SHORT EXERCISE: Can you write out the lines again, starting at the first line and ending at the line that contains "Image resolution: width=1000", with "toolbar icon" replaced by "toolbar button" and nothing else changed? Leave the pictures out of your answer.
── RECORDS SHOWN ──
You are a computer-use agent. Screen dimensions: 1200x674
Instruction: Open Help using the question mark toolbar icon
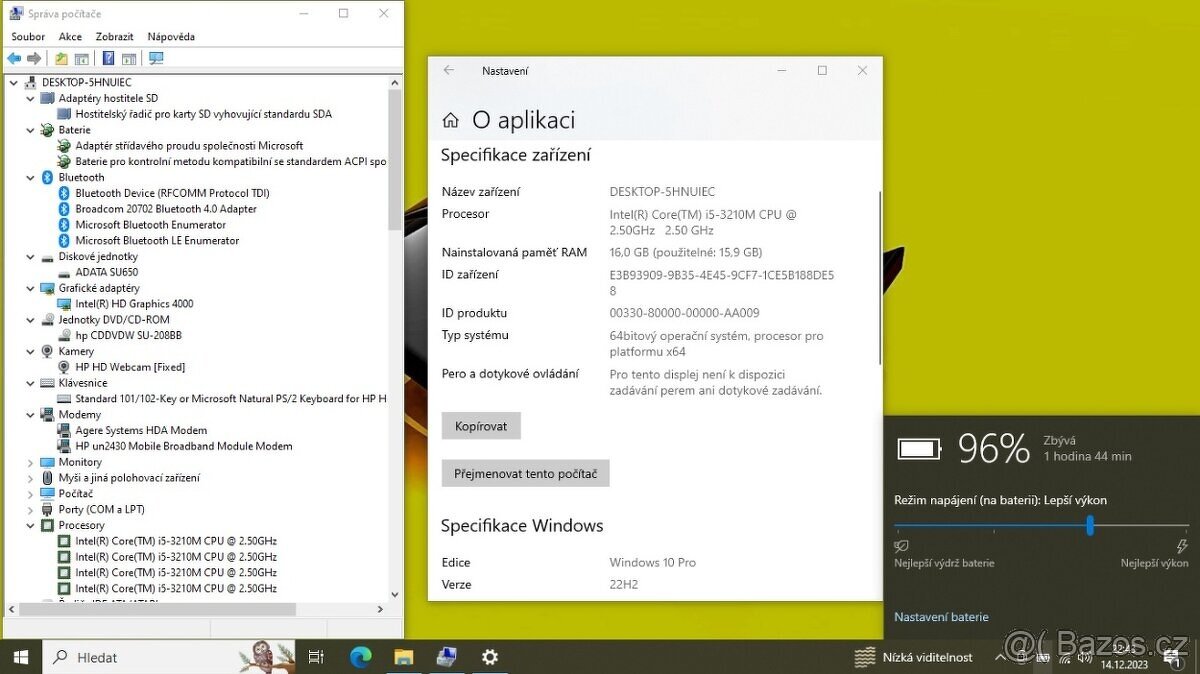click(107, 57)
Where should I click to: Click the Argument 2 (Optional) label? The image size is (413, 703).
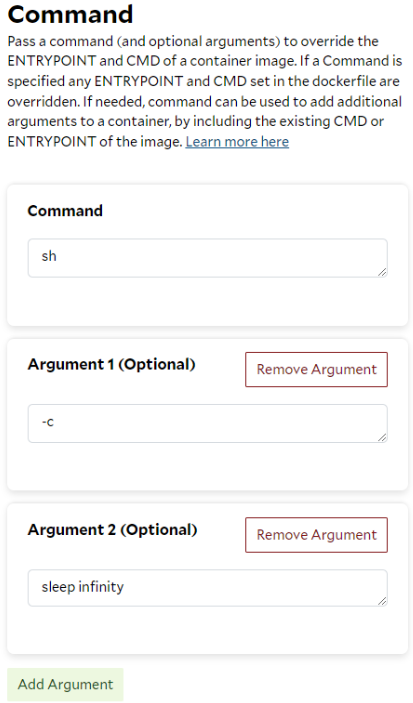coord(113,529)
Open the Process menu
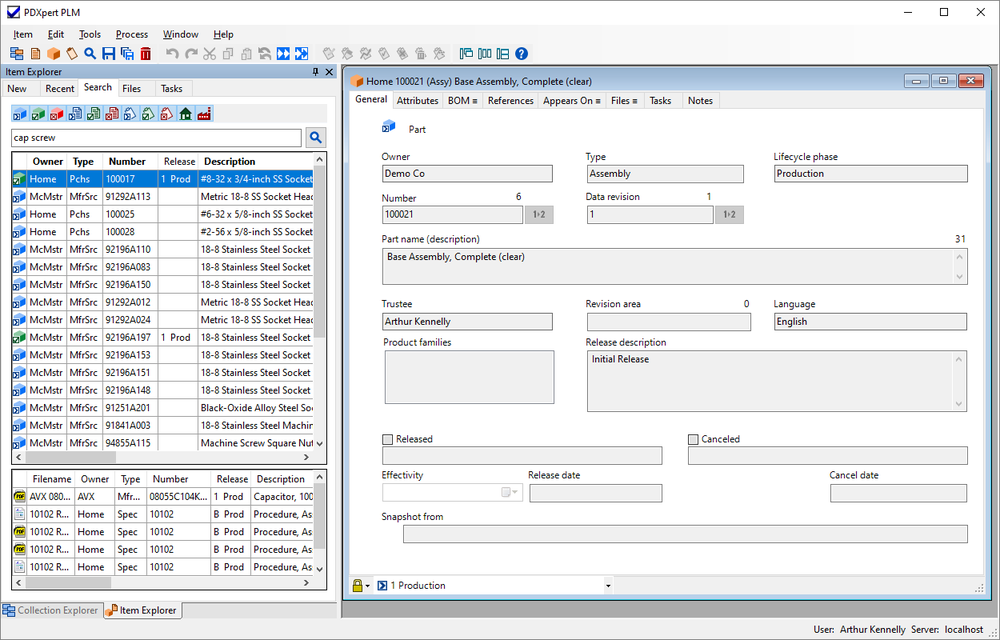Image resolution: width=1000 pixels, height=640 pixels. pyautogui.click(x=131, y=34)
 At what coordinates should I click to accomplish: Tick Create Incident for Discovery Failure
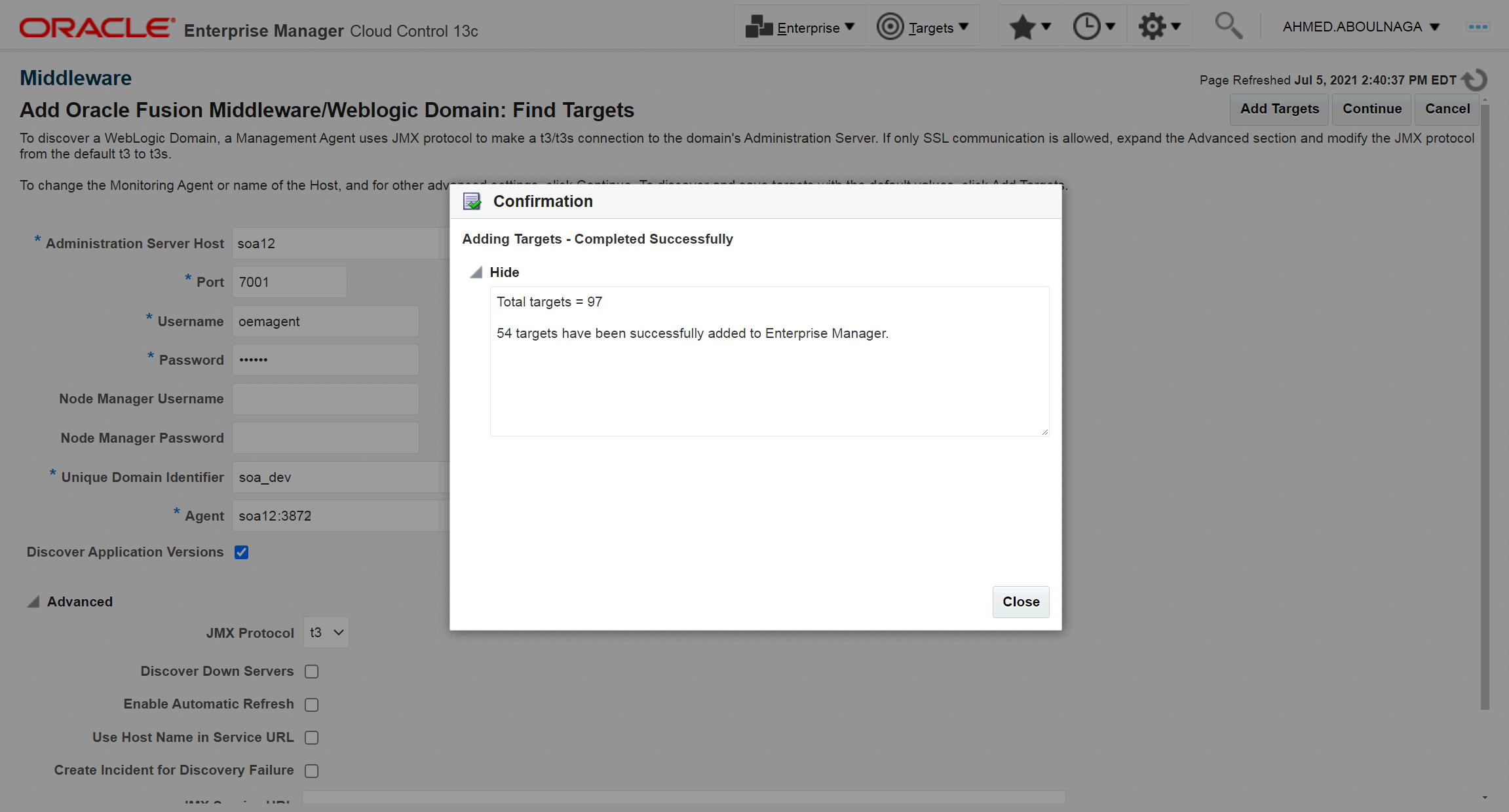click(x=312, y=771)
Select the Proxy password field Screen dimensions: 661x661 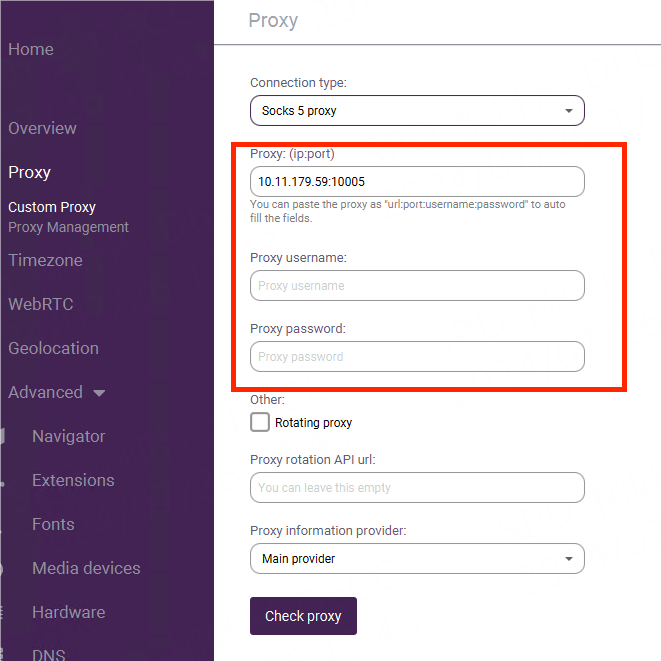click(x=416, y=357)
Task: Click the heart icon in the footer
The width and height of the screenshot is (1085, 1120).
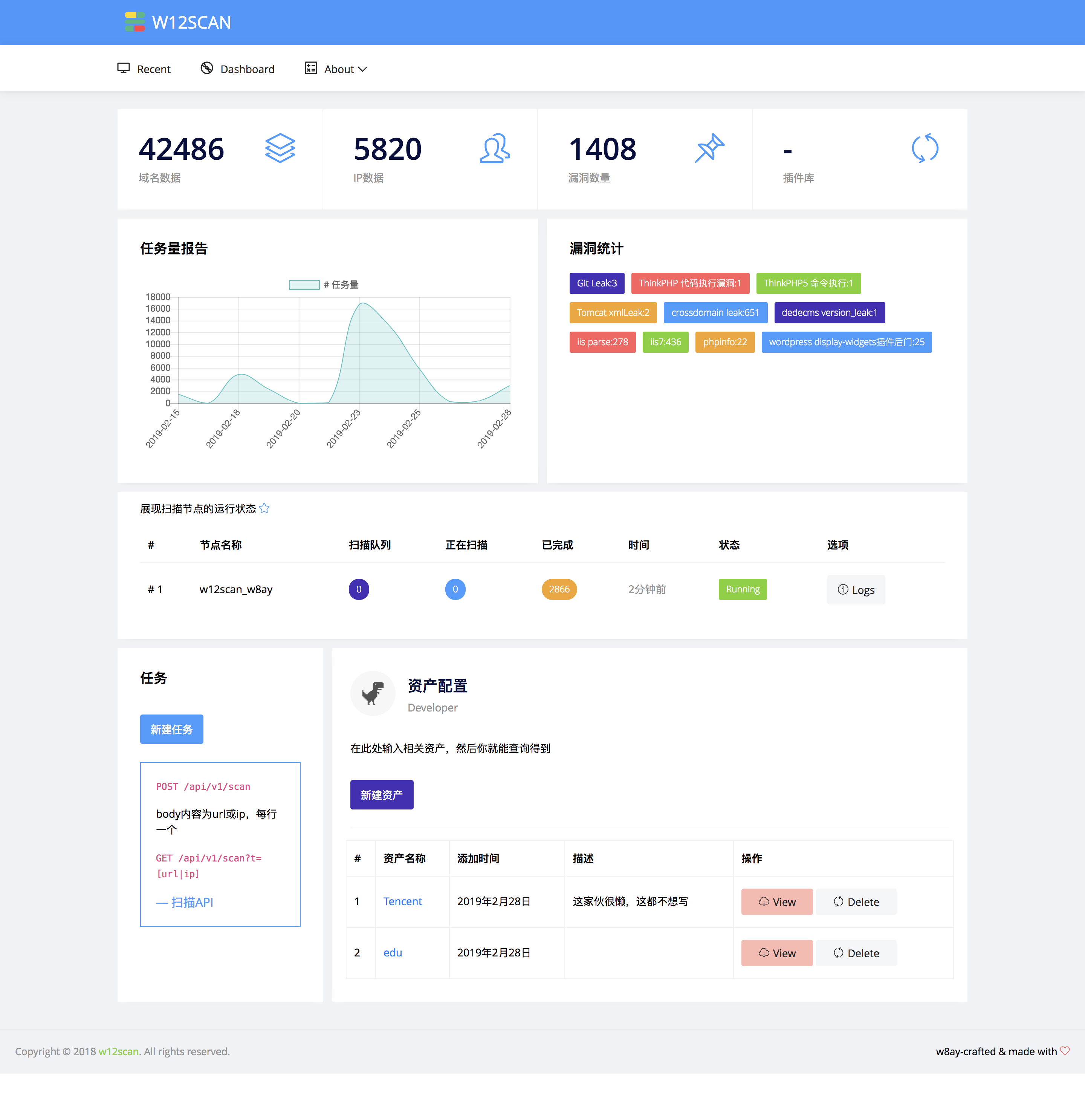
───
RESULT FOR THIS EXERCISE:
You are a computer-use agent. Screen dimensions: 1200x674
Instruction: Open Help using the question mark toolbar button
click(107, 57)
Where should I click to: Click the Argument 2 (Optional) label? The image size is (413, 703).
coord(113,529)
Open the Process menu
Image resolution: width=1000 pixels, height=640 pixels. pyautogui.click(x=131, y=34)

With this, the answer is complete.